La transformation digitale est très fréquemment associée à des bouleversements technologiques, à des changements organisationnels, à des évolutions de business modèles ou à des reconfigurations de portefeuilles d’offres. Le volet compétences et ressources humaines apparaît trop souvent sous-estimé, alors que, comme dans tout projet ambitieux de transformation d’une organisation, tous les chantiers numériques doivent être menés de front. On ne peut donc concevoir que la transformation numérique laisse subsister un décalage entre les ambitions et les compétences nécessaires, voire un déficit qui serait préjudiciable pour la création de valeur.
Un impératif : réduire la dette RH
Comme tout déficit budgétaire crée une dette financière, un déficit de compétences génère une dette RH, à l’image de la dette technique associée à des systèmes technologiques vieillissants qui coûtent de plus en plus cher à maintenir. Et plus le temps d’adaptation des compétences est important, plus les « intérêts » à payer sont élevés… D’autant que la masse salariale pèse en moyenne pour 40 % des budgets des DSI et, pour les plus grandes entreprises, les pyramides des âges sont relativement déséquilibrées, imposant une transformation drastique.
Comment, dès lors, éviter que ne se crée une dette RH qui, si elle n’est pas gérée, ne se transforme en une véritable faillite de compétences ? Il convient de mettre en œuvre un IT Workforce Strategic Planning, c’est-à-dire la capacité à anticiper les besoins de l’entreprise et les impacts des changements sur les métiers et les compétences. Concrètement, la démarche comporte quatre étapes.

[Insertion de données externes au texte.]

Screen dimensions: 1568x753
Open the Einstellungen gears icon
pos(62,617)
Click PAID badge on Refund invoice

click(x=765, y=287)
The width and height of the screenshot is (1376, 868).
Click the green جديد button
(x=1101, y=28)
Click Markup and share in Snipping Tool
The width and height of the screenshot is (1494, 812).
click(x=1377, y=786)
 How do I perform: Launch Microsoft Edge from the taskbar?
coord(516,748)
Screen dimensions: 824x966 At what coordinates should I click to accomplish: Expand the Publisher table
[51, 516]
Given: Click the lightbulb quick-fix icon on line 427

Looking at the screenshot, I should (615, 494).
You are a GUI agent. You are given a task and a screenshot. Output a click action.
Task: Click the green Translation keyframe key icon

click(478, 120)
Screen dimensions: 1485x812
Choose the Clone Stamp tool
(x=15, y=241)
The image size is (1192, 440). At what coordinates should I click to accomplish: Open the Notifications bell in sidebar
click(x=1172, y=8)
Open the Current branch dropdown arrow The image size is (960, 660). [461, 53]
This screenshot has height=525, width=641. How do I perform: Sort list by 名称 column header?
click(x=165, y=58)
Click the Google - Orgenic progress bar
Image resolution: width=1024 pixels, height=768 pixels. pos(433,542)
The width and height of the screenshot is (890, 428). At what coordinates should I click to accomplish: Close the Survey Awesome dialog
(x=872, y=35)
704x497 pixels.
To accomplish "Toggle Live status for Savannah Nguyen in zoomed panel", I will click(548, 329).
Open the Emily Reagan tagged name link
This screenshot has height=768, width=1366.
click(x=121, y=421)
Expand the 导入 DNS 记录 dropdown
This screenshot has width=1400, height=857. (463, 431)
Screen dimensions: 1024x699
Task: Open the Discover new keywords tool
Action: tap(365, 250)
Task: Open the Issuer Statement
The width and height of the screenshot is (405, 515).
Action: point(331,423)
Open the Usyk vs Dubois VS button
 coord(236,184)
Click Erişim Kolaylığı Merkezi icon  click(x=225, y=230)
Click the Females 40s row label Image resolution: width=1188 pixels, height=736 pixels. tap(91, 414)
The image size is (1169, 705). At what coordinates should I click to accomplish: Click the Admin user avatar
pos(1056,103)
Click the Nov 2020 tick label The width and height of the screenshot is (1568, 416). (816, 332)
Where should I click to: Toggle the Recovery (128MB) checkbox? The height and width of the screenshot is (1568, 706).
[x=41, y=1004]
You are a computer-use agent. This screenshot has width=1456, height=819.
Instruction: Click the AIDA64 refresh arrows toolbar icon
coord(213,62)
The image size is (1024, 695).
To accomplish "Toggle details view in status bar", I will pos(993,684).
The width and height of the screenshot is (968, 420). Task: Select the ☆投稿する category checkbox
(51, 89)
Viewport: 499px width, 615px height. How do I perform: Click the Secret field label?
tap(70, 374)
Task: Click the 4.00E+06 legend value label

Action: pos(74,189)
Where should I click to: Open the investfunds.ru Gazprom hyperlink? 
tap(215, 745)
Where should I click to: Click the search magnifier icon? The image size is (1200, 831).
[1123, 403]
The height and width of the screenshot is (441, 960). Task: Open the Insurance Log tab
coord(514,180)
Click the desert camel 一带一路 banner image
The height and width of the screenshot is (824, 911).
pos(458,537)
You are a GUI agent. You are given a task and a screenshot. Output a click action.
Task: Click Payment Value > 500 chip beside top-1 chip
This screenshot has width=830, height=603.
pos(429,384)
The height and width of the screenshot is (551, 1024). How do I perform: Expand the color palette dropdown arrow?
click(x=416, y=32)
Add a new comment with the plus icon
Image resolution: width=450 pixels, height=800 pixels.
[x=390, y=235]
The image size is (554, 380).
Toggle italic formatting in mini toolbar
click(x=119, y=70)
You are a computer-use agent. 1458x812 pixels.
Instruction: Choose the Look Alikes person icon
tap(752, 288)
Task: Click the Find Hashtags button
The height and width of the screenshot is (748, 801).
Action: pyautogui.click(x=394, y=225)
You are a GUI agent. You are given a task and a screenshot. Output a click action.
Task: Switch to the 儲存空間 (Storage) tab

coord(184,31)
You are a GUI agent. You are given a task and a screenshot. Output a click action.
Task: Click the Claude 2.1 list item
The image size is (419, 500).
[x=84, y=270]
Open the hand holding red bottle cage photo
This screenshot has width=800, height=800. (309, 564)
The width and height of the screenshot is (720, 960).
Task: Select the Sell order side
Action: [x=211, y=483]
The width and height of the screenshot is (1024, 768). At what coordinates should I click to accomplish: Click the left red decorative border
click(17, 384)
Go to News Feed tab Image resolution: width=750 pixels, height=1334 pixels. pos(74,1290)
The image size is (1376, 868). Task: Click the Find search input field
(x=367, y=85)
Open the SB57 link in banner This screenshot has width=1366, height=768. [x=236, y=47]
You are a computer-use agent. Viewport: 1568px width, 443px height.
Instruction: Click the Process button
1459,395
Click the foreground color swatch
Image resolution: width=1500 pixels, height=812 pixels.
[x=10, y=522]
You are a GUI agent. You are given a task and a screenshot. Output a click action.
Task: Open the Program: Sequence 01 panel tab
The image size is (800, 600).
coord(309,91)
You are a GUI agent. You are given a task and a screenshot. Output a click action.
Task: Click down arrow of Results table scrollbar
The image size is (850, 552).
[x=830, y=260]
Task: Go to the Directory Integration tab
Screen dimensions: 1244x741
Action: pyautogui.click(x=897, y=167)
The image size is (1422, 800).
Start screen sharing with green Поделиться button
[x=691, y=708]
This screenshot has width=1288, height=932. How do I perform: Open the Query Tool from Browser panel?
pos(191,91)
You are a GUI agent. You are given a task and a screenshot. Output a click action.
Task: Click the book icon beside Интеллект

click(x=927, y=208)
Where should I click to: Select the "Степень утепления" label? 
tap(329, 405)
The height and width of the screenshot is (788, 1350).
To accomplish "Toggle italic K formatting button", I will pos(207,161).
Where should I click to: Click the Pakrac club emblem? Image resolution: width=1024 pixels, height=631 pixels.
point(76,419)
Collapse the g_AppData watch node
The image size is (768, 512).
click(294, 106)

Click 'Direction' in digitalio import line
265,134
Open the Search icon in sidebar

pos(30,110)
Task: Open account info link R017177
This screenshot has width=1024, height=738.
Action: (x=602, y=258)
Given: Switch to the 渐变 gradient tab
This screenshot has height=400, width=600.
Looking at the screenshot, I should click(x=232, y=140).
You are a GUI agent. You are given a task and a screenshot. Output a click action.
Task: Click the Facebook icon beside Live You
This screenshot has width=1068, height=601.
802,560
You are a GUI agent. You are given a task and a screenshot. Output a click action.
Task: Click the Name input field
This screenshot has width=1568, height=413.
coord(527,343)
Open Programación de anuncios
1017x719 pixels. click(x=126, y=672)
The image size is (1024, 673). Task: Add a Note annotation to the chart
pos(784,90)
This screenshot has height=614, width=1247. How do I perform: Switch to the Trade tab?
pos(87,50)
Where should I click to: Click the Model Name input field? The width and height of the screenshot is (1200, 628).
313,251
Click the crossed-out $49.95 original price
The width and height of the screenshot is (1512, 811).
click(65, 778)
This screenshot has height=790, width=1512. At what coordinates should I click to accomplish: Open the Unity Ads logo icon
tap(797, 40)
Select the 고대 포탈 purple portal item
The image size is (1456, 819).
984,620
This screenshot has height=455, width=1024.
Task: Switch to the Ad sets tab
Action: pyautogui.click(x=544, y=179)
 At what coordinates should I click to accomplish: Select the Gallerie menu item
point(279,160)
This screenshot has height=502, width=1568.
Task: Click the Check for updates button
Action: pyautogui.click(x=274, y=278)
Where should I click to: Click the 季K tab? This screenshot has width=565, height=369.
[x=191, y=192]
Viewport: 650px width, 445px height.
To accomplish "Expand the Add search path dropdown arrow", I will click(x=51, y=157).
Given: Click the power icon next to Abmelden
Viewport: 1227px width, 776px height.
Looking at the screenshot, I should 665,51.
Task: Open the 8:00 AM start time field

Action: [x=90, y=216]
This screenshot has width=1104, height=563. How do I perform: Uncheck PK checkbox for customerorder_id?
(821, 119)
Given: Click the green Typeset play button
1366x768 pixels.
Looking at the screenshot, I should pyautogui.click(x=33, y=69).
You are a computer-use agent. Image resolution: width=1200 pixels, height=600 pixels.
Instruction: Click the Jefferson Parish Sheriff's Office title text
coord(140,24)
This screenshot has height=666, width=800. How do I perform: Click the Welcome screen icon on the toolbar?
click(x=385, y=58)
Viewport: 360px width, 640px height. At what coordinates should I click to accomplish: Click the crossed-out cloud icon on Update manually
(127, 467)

La première consiste à élaborer une roadmap de la transformation, avec les budgets associés, à un horizon de trois à cinq ans. Seconde étape : à chaque métier/compétence est associée une charge à produire. La troisième phase correspond à l’évaluation des surcapacités ou des sous-capacités de compétences à moyen et long terme.
Enfin, la quatrième étape porte sur les différentes stratégies de sourcing à mettre en œuvre pour acquérir les compétences adaptées, en fonction de l’organisation cible. Une étude du cabinet Garner, publiée en novembre 2017, a analysé la structure actuelle des compétences dans les DSI et élaboré une projection à trois ans. Aujourd’hui, les profils généralistes et spécialistes représentent plus de 80 % des emplois mais n’en pèseront plus que 70 % à un horizon de trois ans, au profit des profils polyvalents, orientés métiers, dont la proportion va doubler, passant de 17 % aujourd’hui à 30,2 % en 2020.
Trois challenges pour les DSI
Dans ce domaine, les entreprises, et les DSI, qui sont en première ligne, ont à faire face à trois challenges. D’abord, le rythme du renouvellement des compétences, beaucoup rapide dans des contextes de transformation digitale que par le passé. Ensuite, on observe une prolifération des nouveaux métiers, tels que les Product Owners, les Scrum Masters, les coachs agiles, les Data Analysts ou les UX designers.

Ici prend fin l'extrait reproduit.